## Text section
· · · · ·

I’ve been on a variety of discussion boards in the last few decades, with a wide variety of topics and participants. It really doesn’t seem to matter who is involved or what they are discussing: there has always been some degree of meanness, stupidity, anger, and hurt feelings. Even with the help of our generous moderators, it would be naive to think that a CC forum would somehow be immune to all that.

I think this is an excellent site for parents. I learned so very much here, particularly about how financial aid works, how the National Merit process works, and about schools my D may not have considered had I not read about it here. However, I would never want my kid to be reading this site. I think it really ramps up the pressure for the kids here.

"For the record, at CC we are constantly trying to avoid any elitist emphasis - a relatively early step in CC’s evolution was to start individual forums for hundreds of colleges, not just a handful of ultra-selective schools. "

It’s odd to me, however, why you isolate the Ivy League schools from the rest of the highly selective universities. There’s no rationale to separating them like that; they are just highly selective schools that happen to be in a given athletic league. It just adds fuel to the fire for the often-immigrant families who are under the mistaken impression that those right schools have magical powers.

· · · · ·

## Dataset excerpt
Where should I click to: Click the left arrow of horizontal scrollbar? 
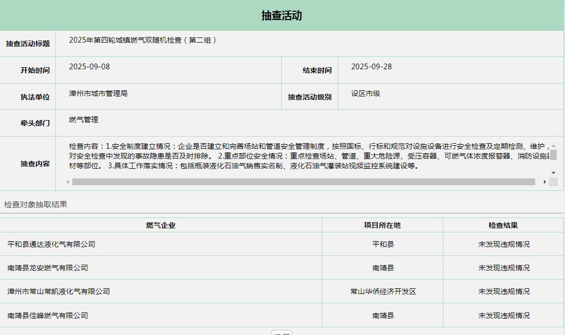tap(68, 182)
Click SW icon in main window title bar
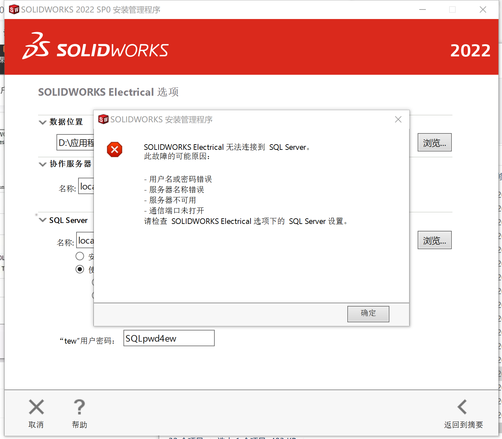The height and width of the screenshot is (439, 502). (x=14, y=10)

· · · · ·

## Requests
**A)** Name each thing the CC forum post says has always been present to some degree on discussion boards.
**B)** Please pick up the CC forum post where it stops and keep writing.

## Per-task outputs
**A)** meanness, stupidity, anger, hurt feelings

**B)**
Chance me thread is what it is - you put a post there and get feedback that makes you feel better and crappy at the same time, find a dollar and buy yourself a coffee at McDonalds. Frankly, any kid who posts asking can I get into so and so school with single digit admit rate deserves whatever cud they receive.that passes as feed back.

There are many areas I find a lot more appealing - financial advice forum, parents forum, the yearly support threads, summer programs, graduate schools etc. These are where you can get some real help.

There are many many many (I can keep going) people on CC who go out of the way to do your research for you and provide all kinds of advice and help that should be appreciated and celebrated.

Maybe the “C” word (chance) should be banned. :wink:

I wouldn’t ban the word chance, but I would rename the “What Are My Chances?” forum to “Help Me With My College List”

I agree that CC is great for parents. What I like about CC is that while posters can get all heated on some threads on Parent Cafe, same posters will absolutely help each other out when it comes to a college admissions issue.
So I just want to give all my fellow parents here a big sloppy group hug.